Wednesday, June 26, 2019 | 2 a.m.
The latest boost in North Las Vegas’ credit rating will be noticeable in the city’s finances, officials said, but residents will also see it in parks, libraries and other areas throughout the city. The upgraded rating will mean the city will be able to borrow money at lower interest rates, yielding millions in savings that the city plans to invest by restoring services that were reduced during the Great Recession.
Nevada’s fourth largest city recently earned an A-level investment grade six years after plummeting into junk bond status during the depths of the recession. North Las Vegas’ credit rating is now at pre-recession levels, said City Manager Ryann Juden.
“North Las Vegas has emerged even stronger,” Juden said. “Much stronger than what was inherited six years ago.”
S&P Global Ratings raised the city’s bond rating four notches from BBB to A-plus, and its general obligation bond rating three notches from BBB to A.

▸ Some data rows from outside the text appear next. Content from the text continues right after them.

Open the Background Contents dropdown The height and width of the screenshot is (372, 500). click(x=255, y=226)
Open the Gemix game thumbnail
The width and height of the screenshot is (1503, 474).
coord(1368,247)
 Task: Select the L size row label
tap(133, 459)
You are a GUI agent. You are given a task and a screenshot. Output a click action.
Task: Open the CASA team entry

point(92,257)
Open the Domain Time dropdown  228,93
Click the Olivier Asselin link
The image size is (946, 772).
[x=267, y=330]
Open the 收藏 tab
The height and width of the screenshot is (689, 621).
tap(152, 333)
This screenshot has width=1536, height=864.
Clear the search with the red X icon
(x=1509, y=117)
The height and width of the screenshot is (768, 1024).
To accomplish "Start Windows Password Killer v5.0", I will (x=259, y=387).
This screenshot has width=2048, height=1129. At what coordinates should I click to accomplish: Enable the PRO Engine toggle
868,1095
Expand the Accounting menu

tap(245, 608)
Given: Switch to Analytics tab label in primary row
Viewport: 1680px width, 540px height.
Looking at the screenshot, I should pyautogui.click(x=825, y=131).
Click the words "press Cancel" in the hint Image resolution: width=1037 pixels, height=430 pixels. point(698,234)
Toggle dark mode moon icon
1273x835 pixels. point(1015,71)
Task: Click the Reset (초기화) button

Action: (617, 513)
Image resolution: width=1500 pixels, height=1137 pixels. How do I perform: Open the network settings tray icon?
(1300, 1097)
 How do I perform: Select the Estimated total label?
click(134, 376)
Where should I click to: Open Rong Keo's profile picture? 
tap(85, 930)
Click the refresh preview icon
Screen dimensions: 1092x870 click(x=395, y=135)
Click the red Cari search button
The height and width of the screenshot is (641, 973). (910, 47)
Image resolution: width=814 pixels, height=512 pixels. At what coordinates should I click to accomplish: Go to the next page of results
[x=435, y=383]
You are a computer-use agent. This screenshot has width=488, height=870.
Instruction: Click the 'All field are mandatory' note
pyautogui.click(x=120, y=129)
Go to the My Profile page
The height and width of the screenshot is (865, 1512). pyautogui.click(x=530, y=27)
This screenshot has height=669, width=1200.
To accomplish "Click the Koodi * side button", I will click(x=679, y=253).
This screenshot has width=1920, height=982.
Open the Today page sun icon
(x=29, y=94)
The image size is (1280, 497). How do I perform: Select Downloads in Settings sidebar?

Last summer, Moody’s Investors Service boosted the city’s rating to Baa1, the eighth highest ranking in Moody’s long-term corporate operation rating. Last week, Moody's upgraded the city two notches to an A2 rating. The upgrade helped the city save more than $40 million in interest on general bond obligations over the next two decades.
Last week, the city unanimously approved an effort to refinance its water and wastewater bonds, which will save $460,000 in interest payments annually.
During the aftermath of the recession, the city cut approximately 50 percent of its staff positions, reducing the budget by $20 million.
Today, Juden said he wanted to use cost savings from lower interest rates toward city services.
“We are putting money aside to allow us to hire more staff,” Juden said. “What this does is translate directly to our citizens with an increase in services.”
Chief Financial Director William Harty said the city intended on hiring new staff in almost every department, improving the city's ability to provide library service, maintain parks and help residents with their needs at city offices.
“Adding staffing across the board will meet the needs of citizens,” he said.
Juden said council and staff were intent on securing the city’s financial health by maintaining a diverse set of revenue streams as well as only spending money that they know they’ll have long-term.
He said he also wanted to make sure the city didn't repeat past mistakes. In the past, the city used to hire staff with “non-recurring dollars” meaning, one-time revenue streams that fluctuate with the economy.
One example came in 2011, when an increase in home construction in North Las Vegas left the city with an above-average amount of revenue from building permits and utility hook-up fees. The city made hires based on that increased revenue, officials said, but the money vanished the next year when home construction returned to normal levels.
Juden said that when he joined the city in 2013, it was facing a revenue problem. To tackle it, the city worked toward attracting new employers as opposed to simply raising taxes on residents.
“We transformed the way we do economic development in North Las Vegas and brought in experts to attract more business,” he said. “With new businesses there was a new tax base, which diversified revenue streams should another recession occur."
Delen Goldberg, North Las Vegas chief of staff, said those efforts resulted in employers like Amazon expanding into North Las Vegas, helping diversify the city’s revenue streams so that it no longer had to rely as much on residential property taxes and fees.
Juden said the economic development activities had placed the city on a more stable financial foundation from which to replenish its staffing and restore its services.
“Now, we’re making sure when we bring on employees, we are hiring them with certainty that the money will be there next year and years to come,” Juden said.